The records beneath should be restated word for word.

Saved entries
----
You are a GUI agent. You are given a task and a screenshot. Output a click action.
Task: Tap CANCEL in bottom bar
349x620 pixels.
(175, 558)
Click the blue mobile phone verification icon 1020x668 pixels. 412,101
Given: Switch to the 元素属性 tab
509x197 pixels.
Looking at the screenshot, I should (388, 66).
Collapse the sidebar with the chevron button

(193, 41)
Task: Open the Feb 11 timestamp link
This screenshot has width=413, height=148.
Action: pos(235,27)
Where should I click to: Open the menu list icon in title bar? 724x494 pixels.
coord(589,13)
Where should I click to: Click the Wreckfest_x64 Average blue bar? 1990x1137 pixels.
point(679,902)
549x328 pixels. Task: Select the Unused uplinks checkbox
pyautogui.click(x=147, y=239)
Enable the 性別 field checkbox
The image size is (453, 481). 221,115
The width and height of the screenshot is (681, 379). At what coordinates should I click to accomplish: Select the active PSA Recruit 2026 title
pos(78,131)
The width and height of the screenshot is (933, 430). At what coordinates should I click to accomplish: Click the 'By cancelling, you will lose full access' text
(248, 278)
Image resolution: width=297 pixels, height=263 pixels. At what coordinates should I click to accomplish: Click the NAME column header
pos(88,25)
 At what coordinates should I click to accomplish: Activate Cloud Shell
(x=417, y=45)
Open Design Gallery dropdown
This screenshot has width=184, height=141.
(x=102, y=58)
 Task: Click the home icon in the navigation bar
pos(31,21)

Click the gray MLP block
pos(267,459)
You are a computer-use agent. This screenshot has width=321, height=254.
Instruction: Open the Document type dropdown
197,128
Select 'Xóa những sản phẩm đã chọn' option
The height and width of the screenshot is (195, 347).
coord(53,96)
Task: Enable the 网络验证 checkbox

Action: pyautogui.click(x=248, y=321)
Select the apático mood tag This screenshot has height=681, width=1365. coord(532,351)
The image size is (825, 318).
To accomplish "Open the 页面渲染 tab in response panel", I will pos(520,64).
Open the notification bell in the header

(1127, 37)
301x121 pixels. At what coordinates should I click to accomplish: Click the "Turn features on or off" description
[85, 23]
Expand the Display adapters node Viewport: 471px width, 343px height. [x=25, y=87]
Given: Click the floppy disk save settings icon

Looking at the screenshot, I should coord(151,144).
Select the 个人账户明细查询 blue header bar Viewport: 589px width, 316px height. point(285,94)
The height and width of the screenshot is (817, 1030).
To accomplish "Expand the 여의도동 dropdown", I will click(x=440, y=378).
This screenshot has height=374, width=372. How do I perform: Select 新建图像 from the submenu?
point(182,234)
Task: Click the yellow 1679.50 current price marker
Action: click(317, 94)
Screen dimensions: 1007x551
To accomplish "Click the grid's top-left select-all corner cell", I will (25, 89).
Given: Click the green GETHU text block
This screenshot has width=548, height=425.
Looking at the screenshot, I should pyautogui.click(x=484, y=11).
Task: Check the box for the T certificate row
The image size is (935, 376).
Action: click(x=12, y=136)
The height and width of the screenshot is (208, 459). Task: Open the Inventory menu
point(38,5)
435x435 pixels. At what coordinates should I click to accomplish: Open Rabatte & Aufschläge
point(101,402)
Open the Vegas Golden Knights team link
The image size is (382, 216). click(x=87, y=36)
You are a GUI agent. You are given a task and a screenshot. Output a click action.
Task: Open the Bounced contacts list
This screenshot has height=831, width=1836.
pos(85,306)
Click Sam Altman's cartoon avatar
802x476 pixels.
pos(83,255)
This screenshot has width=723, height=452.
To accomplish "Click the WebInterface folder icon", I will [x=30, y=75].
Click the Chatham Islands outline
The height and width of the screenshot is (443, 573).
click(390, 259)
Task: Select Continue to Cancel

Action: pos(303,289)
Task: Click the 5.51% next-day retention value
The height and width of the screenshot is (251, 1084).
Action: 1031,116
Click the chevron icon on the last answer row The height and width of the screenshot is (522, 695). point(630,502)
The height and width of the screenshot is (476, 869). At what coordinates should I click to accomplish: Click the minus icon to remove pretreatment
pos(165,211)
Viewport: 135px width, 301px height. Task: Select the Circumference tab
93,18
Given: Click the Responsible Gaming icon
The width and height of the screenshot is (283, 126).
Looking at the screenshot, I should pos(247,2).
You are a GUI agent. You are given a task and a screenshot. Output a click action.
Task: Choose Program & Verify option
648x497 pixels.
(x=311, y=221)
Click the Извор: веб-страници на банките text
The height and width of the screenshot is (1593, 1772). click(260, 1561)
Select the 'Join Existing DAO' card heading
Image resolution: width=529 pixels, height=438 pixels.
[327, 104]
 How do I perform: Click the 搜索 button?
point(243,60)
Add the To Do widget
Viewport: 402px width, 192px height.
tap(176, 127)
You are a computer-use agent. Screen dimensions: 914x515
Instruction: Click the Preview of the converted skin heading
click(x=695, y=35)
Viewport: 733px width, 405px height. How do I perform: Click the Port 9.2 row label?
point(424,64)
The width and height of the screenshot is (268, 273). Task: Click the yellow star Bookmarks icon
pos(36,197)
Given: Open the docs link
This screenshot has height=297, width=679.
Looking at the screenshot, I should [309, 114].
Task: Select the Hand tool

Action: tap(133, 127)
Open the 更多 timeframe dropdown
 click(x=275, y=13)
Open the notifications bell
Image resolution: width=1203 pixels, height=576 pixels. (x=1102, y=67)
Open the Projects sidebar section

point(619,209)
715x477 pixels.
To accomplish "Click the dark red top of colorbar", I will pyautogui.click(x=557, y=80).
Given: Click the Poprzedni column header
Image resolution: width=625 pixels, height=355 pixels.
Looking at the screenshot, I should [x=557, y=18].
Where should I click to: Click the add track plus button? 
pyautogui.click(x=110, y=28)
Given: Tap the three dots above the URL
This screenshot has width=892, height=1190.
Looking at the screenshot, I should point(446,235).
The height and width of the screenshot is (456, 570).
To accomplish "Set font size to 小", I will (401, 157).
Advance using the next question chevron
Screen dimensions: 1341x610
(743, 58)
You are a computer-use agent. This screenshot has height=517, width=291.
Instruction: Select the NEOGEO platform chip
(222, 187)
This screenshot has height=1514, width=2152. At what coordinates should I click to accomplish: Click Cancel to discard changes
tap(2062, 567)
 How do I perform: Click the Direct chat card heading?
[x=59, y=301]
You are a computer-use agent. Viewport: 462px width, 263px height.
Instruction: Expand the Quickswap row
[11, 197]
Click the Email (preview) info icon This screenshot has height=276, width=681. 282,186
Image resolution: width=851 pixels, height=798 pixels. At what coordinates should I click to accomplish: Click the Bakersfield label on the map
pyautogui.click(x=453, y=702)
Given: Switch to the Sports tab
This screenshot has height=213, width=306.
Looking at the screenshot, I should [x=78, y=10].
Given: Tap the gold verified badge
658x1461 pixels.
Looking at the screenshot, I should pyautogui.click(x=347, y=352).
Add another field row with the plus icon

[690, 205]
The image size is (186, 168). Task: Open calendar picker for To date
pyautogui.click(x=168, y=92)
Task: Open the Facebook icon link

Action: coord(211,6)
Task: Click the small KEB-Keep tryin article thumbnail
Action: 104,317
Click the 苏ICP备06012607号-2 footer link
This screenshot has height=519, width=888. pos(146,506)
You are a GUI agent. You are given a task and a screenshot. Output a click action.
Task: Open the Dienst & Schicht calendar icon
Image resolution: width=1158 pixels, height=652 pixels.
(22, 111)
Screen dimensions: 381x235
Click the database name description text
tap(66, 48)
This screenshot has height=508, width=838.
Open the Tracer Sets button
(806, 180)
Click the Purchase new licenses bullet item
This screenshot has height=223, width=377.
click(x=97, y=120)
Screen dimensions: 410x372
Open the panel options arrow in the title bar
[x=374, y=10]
----
## Exercise result
You are a GUI agent. You are given a task and a screenshot. Output a click action.
Task: Tap CANCEL in bottom bar
349x620 pixels.
(175, 558)
Click the blue mobile phone verification icon 1020x668 pixels. 412,101
Given: Switch to the 元素属性 tab
509x197 pixels.
Looking at the screenshot, I should (388, 66).
Collapse the sidebar with the chevron button

(193, 41)
Task: Open the Feb 11 timestamp link
This screenshot has width=413, height=148.
Action: pos(235,27)
Where should I click to: Open the menu list icon in title bar? 724x494 pixels.
coord(589,13)
Where should I click to: Click the Wreckfest_x64 Average blue bar? 1990x1137 pixels.
point(679,902)
549x328 pixels. Task: Select the Unused uplinks checkbox
pyautogui.click(x=147, y=239)
Enable the 性別 field checkbox
The image size is (453, 481). 221,115
The width and height of the screenshot is (681, 379). At what coordinates should I click to accomplish: Select the active PSA Recruit 2026 title
pos(78,131)
The width and height of the screenshot is (933, 430). At what coordinates should I click to accomplish: Click the 'By cancelling, you will lose full access' text
(248, 278)
Image resolution: width=297 pixels, height=263 pixels. At what coordinates should I click to accomplish: Click the NAME column header
pos(88,25)
 At what coordinates should I click to accomplish: Activate Cloud Shell
(x=417, y=45)
Open Design Gallery dropdown
This screenshot has width=184, height=141.
(x=102, y=58)
 Task: Click the home icon in the navigation bar
pos(31,21)

Click the gray MLP block
pos(267,459)
You are a computer-use agent. This screenshot has width=321, height=254.
Instruction: Open the Document type dropdown
197,128
Select 'Xóa những sản phẩm đã chọn' option
The height and width of the screenshot is (195, 347).
coord(53,96)
Task: Enable the 网络验证 checkbox

Action: pyautogui.click(x=248, y=321)
Select the apático mood tag This screenshot has height=681, width=1365. coord(532,351)
The image size is (825, 318).
To accomplish "Open the 页面渲染 tab in response panel", I will pos(520,64).
Open the notification bell in the header

(1127, 37)
301x121 pixels. At what coordinates should I click to accomplish: Click the "Turn features on or off" description
[85, 23]
Expand the Display adapters node Viewport: 471px width, 343px height. [x=25, y=87]
Given: Click the floppy disk save settings icon

Looking at the screenshot, I should coord(151,144).
Select the 个人账户明细查询 blue header bar Viewport: 589px width, 316px height. point(285,94)
The height and width of the screenshot is (817, 1030).
To accomplish "Expand the 여의도동 dropdown", I will click(x=440, y=378).
This screenshot has height=374, width=372. How do I perform: Select 新建图像 from the submenu?
point(182,234)
Task: Click the yellow 1679.50 current price marker
Action: click(317, 94)
Screen dimensions: 1007x551
To accomplish "Click the grid's top-left select-all corner cell", I will (25, 89).
Given: Click the green GETHU text block
This screenshot has width=548, height=425.
Looking at the screenshot, I should pyautogui.click(x=484, y=11).
Task: Check the box for the T certificate row
The image size is (935, 376).
Action: click(x=12, y=136)
The height and width of the screenshot is (208, 459). Task: Open the Inventory menu
point(38,5)
435x435 pixels. At what coordinates should I click to accomplish: Open Rabatte & Aufschläge
point(101,402)
Open the Vegas Golden Knights team link
The image size is (382, 216). click(x=87, y=36)
You are a GUI agent. You are given a task and a screenshot. Output a click action.
Task: Open the Bounced contacts list
This screenshot has height=831, width=1836.
pos(85,306)
Click Sam Altman's cartoon avatar
802x476 pixels.
pos(83,255)
This screenshot has width=723, height=452.
To accomplish "Click the WebInterface folder icon", I will [x=30, y=75].
Click the Chatham Islands outline
The height and width of the screenshot is (443, 573).
click(390, 259)
Task: Select Continue to Cancel

Action: pos(303,289)
Task: Click the 5.51% next-day retention value
The height and width of the screenshot is (251, 1084).
Action: 1031,116
Click the chevron icon on the last answer row The height and width of the screenshot is (522, 695). point(630,502)
The height and width of the screenshot is (476, 869). At what coordinates should I click to accomplish: Click the minus icon to remove pretreatment
pos(165,211)
Viewport: 135px width, 301px height. Task: Select the Circumference tab
93,18
Given: Click the Responsible Gaming icon
The width and height of the screenshot is (283, 126).
Looking at the screenshot, I should pos(247,2).
You are a GUI agent. You are given a task and a screenshot. Output a click action.
Task: Choose Program & Verify option
648x497 pixels.
(x=311, y=221)
Click the Извор: веб-страници на банките text
The height and width of the screenshot is (1593, 1772). click(260, 1561)
Select the 'Join Existing DAO' card heading
Image resolution: width=529 pixels, height=438 pixels.
[327, 104]
 How do I perform: Click the 搜索 button?
point(243,60)
Add the To Do widget
Viewport: 402px width, 192px height.
tap(176, 127)
You are a computer-use agent. Screen dimensions: 914x515
Instruction: Click the Preview of the converted skin heading
click(x=695, y=35)
Viewport: 733px width, 405px height. How do I perform: Click the Port 9.2 row label?
point(424,64)
The width and height of the screenshot is (268, 273). Task: Click the yellow star Bookmarks icon
pos(36,197)
Given: Open the docs link
This screenshot has height=297, width=679.
Looking at the screenshot, I should [309, 114].
Task: Select the Hand tool

Action: tap(133, 127)
Open the 更多 timeframe dropdown
 click(x=275, y=13)
Open the notifications bell
Image resolution: width=1203 pixels, height=576 pixels. (x=1102, y=67)
Open the Projects sidebar section

point(619,209)
715x477 pixels.
To accomplish "Click the dark red top of colorbar", I will pyautogui.click(x=557, y=80).
Given: Click the Poprzedni column header
Image resolution: width=625 pixels, height=355 pixels.
Looking at the screenshot, I should [x=557, y=18].
Where should I click to: Click the add track plus button? 
pyautogui.click(x=110, y=28)
Given: Tap the three dots above the URL
This screenshot has width=892, height=1190.
Looking at the screenshot, I should point(446,235).
The height and width of the screenshot is (456, 570).
To accomplish "Set font size to 小", I will (401, 157).
Advance using the next question chevron
Screen dimensions: 1341x610
(743, 58)
You are a computer-use agent. This screenshot has height=517, width=291.
Instruction: Select the NEOGEO platform chip
(222, 187)
This screenshot has height=1514, width=2152. At what coordinates should I click to accomplish: Click Cancel to discard changes
tap(2062, 567)
 How do I perform: Click the Direct chat card heading?
[x=59, y=301]
You are a computer-use agent. Viewport: 462px width, 263px height.
Instruction: Expand the Quickswap row
[11, 197]
Click the Email (preview) info icon This screenshot has height=276, width=681. 282,186
Image resolution: width=851 pixels, height=798 pixels. At what coordinates should I click to accomplish: Click the Bakersfield label on the map
pyautogui.click(x=453, y=702)
Given: Switch to the Sports tab
This screenshot has height=213, width=306.
Looking at the screenshot, I should [x=78, y=10].
Given: Tap the gold verified badge
658x1461 pixels.
Looking at the screenshot, I should pyautogui.click(x=347, y=352).
Add another field row with the plus icon

[690, 205]
The image size is (186, 168). Task: Open calendar picker for To date
pyautogui.click(x=168, y=92)
Task: Open the Facebook icon link

Action: coord(211,6)
Task: Click the small KEB-Keep tryin article thumbnail
Action: 104,317
Click the 苏ICP备06012607号-2 footer link
This screenshot has height=519, width=888. pos(146,506)
You are a GUI agent. You are given a task and a screenshot. Output a click action.
Task: Open the Dienst & Schicht calendar icon
Image resolution: width=1158 pixels, height=652 pixels.
(22, 111)
Screen dimensions: 381x235
Click the database name description text
tap(66, 48)
This screenshot has height=508, width=838.
Open the Tracer Sets button
(806, 180)
Click the Purchase new licenses bullet item
This screenshot has height=223, width=377.
click(x=97, y=120)
Screen dimensions: 410x372
Open the panel options arrow in the title bar
[x=374, y=10]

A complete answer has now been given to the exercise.